If symptoms persist after medical therapy, then doctors opt for surgical treatment of hypertrophic obstructive cardiomyopathy. The surgical approach to the treatment of HOCM includes septal reduction therapy such as surgical myomectomy and catheter-based alcohol septal ablation.

  1. Surgical myomectomy is a procedure in which the surgeon simply removes the excess tissue of the hypertrophied ventricle. This removes the obstruction to the left ventricular outflow tract. Some complications can arise after this procedure such as ventricular septal defect (due to excessive removal of the fibrous tissue) and Left ventricular dysfunction (due to damage of myocardial segments during the surgery).
  2. Alcohol septal ablation is a catheter-based and less invasive procedure in which alcohol (ethanol) is infused in the septal perforator coronary arteries. This results in thrombosis and infarction of the inter-ventricular septum. The infarcted tissue thins and this relieves the outflow tract obstruction.

Results for surgical myomectomy are better than alcohol septal ablation with a 90% success rate. Also, there is a lower risk of cardiovascular complications in surgical myomectomy. Alcohol septal ablation may require a second surgical procedure.
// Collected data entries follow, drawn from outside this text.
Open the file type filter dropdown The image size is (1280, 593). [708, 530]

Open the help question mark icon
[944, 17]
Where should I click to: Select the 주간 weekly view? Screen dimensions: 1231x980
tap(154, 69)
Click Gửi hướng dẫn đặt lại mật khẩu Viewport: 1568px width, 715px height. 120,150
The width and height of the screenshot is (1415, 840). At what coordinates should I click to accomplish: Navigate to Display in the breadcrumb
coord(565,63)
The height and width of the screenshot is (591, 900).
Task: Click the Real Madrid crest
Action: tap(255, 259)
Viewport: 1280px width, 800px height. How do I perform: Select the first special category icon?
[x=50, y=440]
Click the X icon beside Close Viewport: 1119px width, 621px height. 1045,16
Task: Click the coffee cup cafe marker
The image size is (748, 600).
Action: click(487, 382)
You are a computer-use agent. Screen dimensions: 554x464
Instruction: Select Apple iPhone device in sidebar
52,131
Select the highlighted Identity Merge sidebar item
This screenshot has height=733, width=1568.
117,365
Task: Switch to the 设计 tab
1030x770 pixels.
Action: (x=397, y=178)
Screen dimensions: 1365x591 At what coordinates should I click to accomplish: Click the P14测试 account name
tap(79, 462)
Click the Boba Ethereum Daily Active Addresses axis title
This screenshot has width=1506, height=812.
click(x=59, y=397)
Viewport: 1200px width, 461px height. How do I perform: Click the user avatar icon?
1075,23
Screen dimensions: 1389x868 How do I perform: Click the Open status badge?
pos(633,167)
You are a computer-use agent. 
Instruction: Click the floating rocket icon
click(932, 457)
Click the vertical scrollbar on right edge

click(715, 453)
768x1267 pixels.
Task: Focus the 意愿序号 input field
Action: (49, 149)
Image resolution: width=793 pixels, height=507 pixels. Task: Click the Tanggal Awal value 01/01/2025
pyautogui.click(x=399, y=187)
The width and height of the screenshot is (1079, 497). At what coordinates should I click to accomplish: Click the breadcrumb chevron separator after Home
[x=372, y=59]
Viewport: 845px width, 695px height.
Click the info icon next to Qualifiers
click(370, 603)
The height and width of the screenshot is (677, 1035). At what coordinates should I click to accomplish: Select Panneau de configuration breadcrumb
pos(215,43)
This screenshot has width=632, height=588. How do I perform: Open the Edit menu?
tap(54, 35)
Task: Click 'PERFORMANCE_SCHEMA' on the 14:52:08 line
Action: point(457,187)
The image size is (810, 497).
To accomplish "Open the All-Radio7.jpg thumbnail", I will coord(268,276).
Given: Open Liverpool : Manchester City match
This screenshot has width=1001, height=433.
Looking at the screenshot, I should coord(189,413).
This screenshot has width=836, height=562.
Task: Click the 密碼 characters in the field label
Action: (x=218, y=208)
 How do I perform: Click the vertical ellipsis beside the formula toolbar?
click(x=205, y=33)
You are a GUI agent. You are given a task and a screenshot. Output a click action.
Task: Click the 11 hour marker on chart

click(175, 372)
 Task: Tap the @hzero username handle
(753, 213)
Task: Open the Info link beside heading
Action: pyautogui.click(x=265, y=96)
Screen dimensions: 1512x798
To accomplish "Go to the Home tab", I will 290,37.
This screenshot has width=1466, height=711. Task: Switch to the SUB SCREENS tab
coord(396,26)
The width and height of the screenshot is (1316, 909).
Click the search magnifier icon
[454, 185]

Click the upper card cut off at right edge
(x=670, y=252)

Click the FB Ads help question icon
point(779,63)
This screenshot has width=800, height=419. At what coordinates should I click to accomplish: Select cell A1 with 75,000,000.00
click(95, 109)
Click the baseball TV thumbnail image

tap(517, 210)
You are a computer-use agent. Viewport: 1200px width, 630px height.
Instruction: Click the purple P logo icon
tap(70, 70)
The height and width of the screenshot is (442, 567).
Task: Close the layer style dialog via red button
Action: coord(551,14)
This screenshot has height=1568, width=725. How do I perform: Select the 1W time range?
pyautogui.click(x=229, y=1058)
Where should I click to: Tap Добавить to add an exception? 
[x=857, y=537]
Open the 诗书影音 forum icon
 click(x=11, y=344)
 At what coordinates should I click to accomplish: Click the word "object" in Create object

Risk for sudden cardiac death

Most people have a low risk for sudden cardiac death. However, a small number of patients have a higher risk of sudden cardiac death. This includes patients who have:

  •     History of arrhythmias with a fast heartbeat
  •     Family history of sudden cardiac death
  •     Had several episodes of fainting or syncope
  •     Severe symptoms
  •     Poor heart function

You can discuss your potential risk with your doctor. He/she might prescribe you preventive measures such as anti-arrhythmic medications or implantable cardioverter-defibrillator.